Peut-on postuler avant l’été ?

En France, les idées reçues ont la dent dure. Ainsi, on pense encore que pendant la période estivale, le monde du travail cesse de fonctionner et qu’il ne sert pas à grand chose de postuler. « Aucune entreprise ne peut s’arrêter de travailler pendant deux mois sous peine de mettre en péril son activité. Le marché du recrutement ne dort jamais » insiste Grégory Lachmany, directeur des divisions Finance, Comptabilité, RH et paie, Expertise comptable et audit de Walters People.  D’ailleurs, certains secteurs recrutent spécifiquement pour les remplacements d’été tandis que d’autres embauchent « en raison de la saisonnalité, des pics d’activités ou d’investissements humains dans des entreprises en plein développement ».

Le candidat se différencie

Dans des marchés de candidats assez pénuriques, une personne qui postule en été peut facilement se distinguer car elle fait preuve de sérieux et d’anticipation. «  Il faut être proactif dans sa recherche d’emploi.
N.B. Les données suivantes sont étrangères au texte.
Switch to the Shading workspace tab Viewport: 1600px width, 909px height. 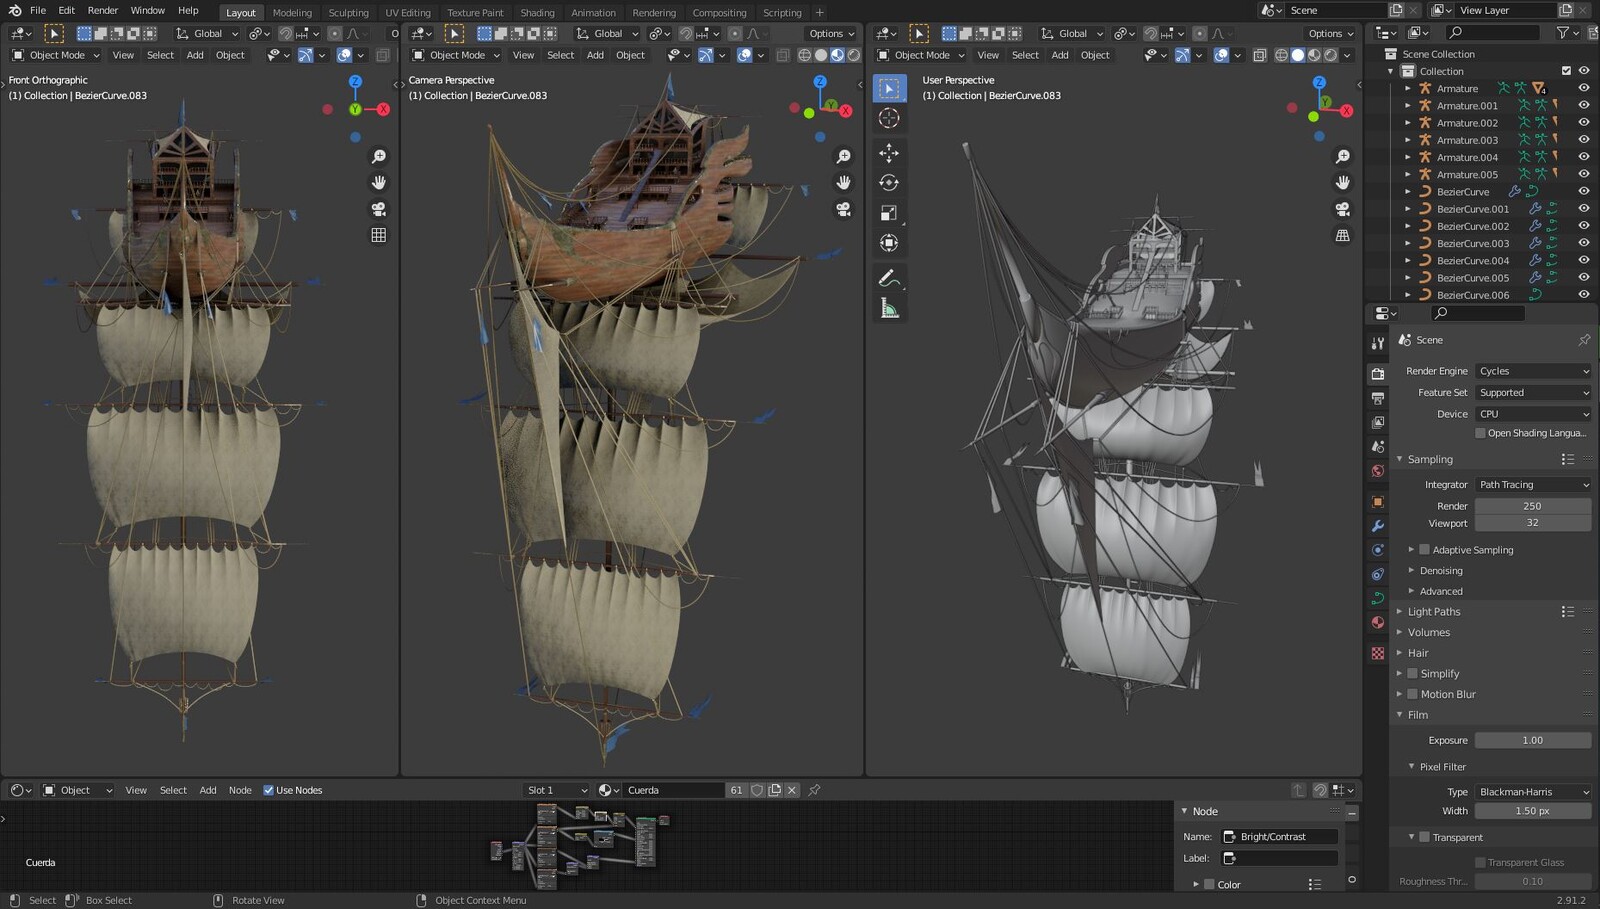(x=537, y=13)
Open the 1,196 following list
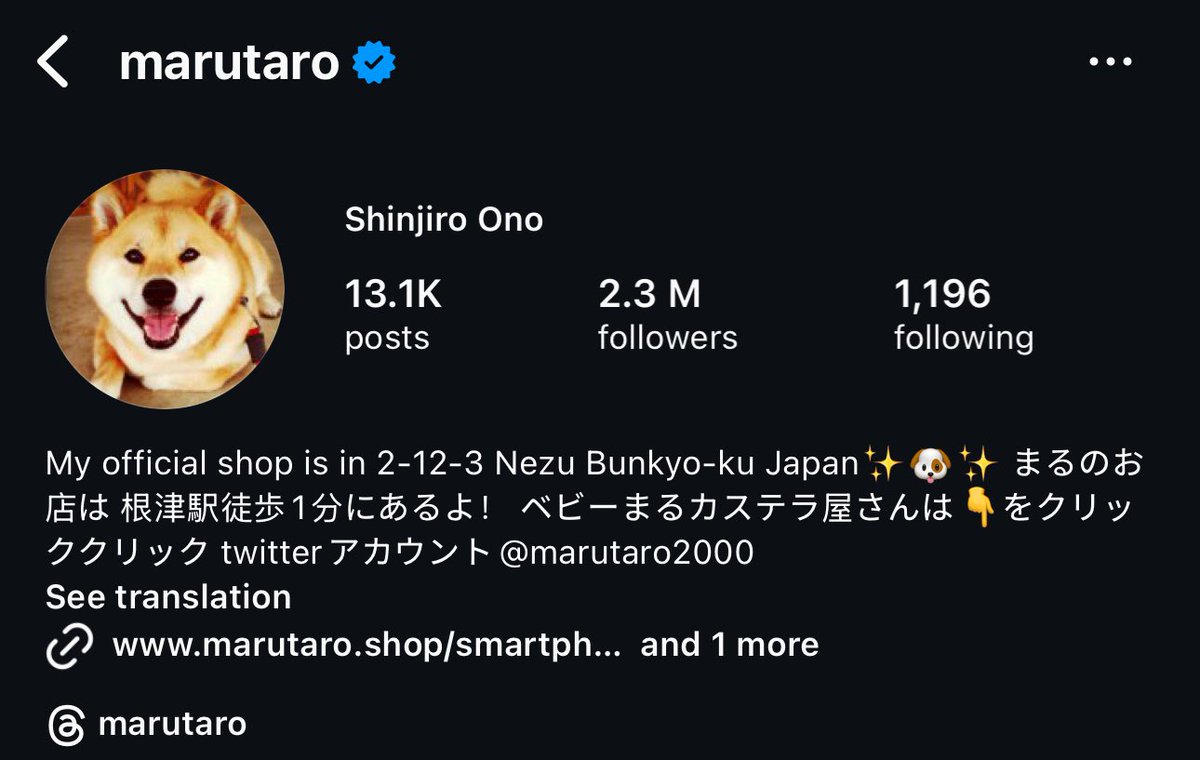Screen dimensions: 1200x760 point(963,315)

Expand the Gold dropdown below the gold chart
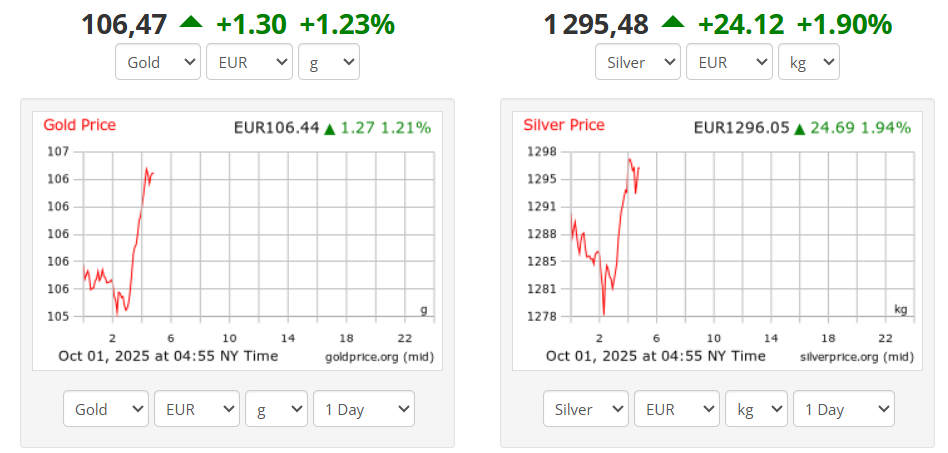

Les recruteurs adorent qu’on les sollicite, cela montre un vrai niveau de motivation et de préparation. Le candidat peut déclencher un processus de recrutement quitte à ce qu’il aboutisse à la rentrée. En effet, les entreprises établissent souvent leur budget recrutement à ce moment là. Ils veulent identifier leurs futurs collaborateurs pendant le troisième trimestre, les intégrer et les former pour qu’ils soient totalement opérationnels au début de l’année suivante ». Au sein de l’entreprise, ce ralentissement est aussi bénéfique pour le recruteur moins sollicité par la gestion de son quotidien. « Les recruteurs n’ont pas forcément autant de tâches à gérer, ils peuvent se concentrer sur les CV qu’ils reçoivent ».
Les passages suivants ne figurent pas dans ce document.